O retorno à função coincide com o marco de 25 anos do movimento Afropopbrasileiro, idealizado pela cantora. Em entrevista, Margareth destacou a relação entre o bloco e a manutenção de tradições lúdicas na abertura da festa.

 

"Eu cantei há muitos anos atrás e fiquei dez anos. Este ano estou voltando para puxar oficialmente um bloco, fazia muito tempo que não fazia isso. Eu vinha fazendo participações. O pessoal do bloco me pediu para voltar. E este ano é especial: 25 anos do afropopbrasileiro. Somando à própria história do Bloco dos Mascarados, que tem uma trajetória de colaboração, a quinta-feira do Carnaval da Bahia se transformou na quinta da fantasia por causa do Bloco dos Mascarados", afirmou.

 

Margareth Menezes ressaltou que a presença dos Mascarados na programação desta quinta foi determinante para a revitalização do uso de fantasias pelos foliões. A artista defendeu o modelo de desfile sem cordas e a independência artística como pilares do evento.

 

"A fantasia era uma coisa que estava até em desuso no Carnaval. E a quinta-feira se transformou nisso que nós estamos vendo hoje. As pessoas vêm à vontade. É um bloco que não tem cordas, com músicas independentes, artistas como eu, que são independentes também. São vários fatores para a gente festejar", explicou.

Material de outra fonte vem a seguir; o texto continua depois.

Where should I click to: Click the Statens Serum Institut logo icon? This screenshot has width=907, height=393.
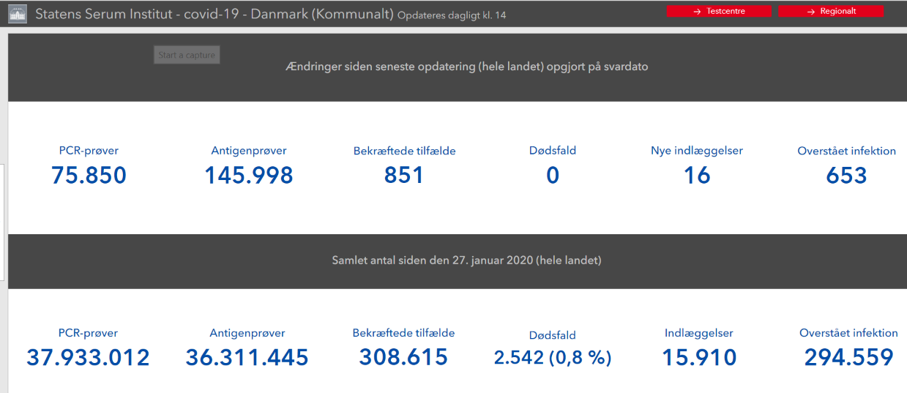[x=17, y=14]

Sobre a possível vinda do presidente Luiz Inácio Lula da Silva ao Carnaval de Salvador, a artista, que também é ministra da Cultura, informou não possuir confirmação sobre o itinerário do chefe do Executivo.

 

"Não sei (risos). O presidente está querendo ver o Carnaval. Disseram que ele vai a Recife, talvez venha aqui, talvez vá ao Rio. O Carnaval é um tempo em que todo mundo está livre e de férias, e cada um faz o que quer, né?", declarou.

 

Ao finalizar, a cantora defendeu o Carnaval como um festival de grandes proporções que deve ser apresentado ao mercado externo sob a ótica da diversidade regional. "O Carnaval acontece por si. A gente precisa entender que é um grande festival. Eu sempre falei isso. É onde toda cultura se expressa. Todos os lugares do Brasil têm o seu Carnaval. A gente precisa cada vez mais entender essa diversidade e mostrar isso para o mundo", concluiu.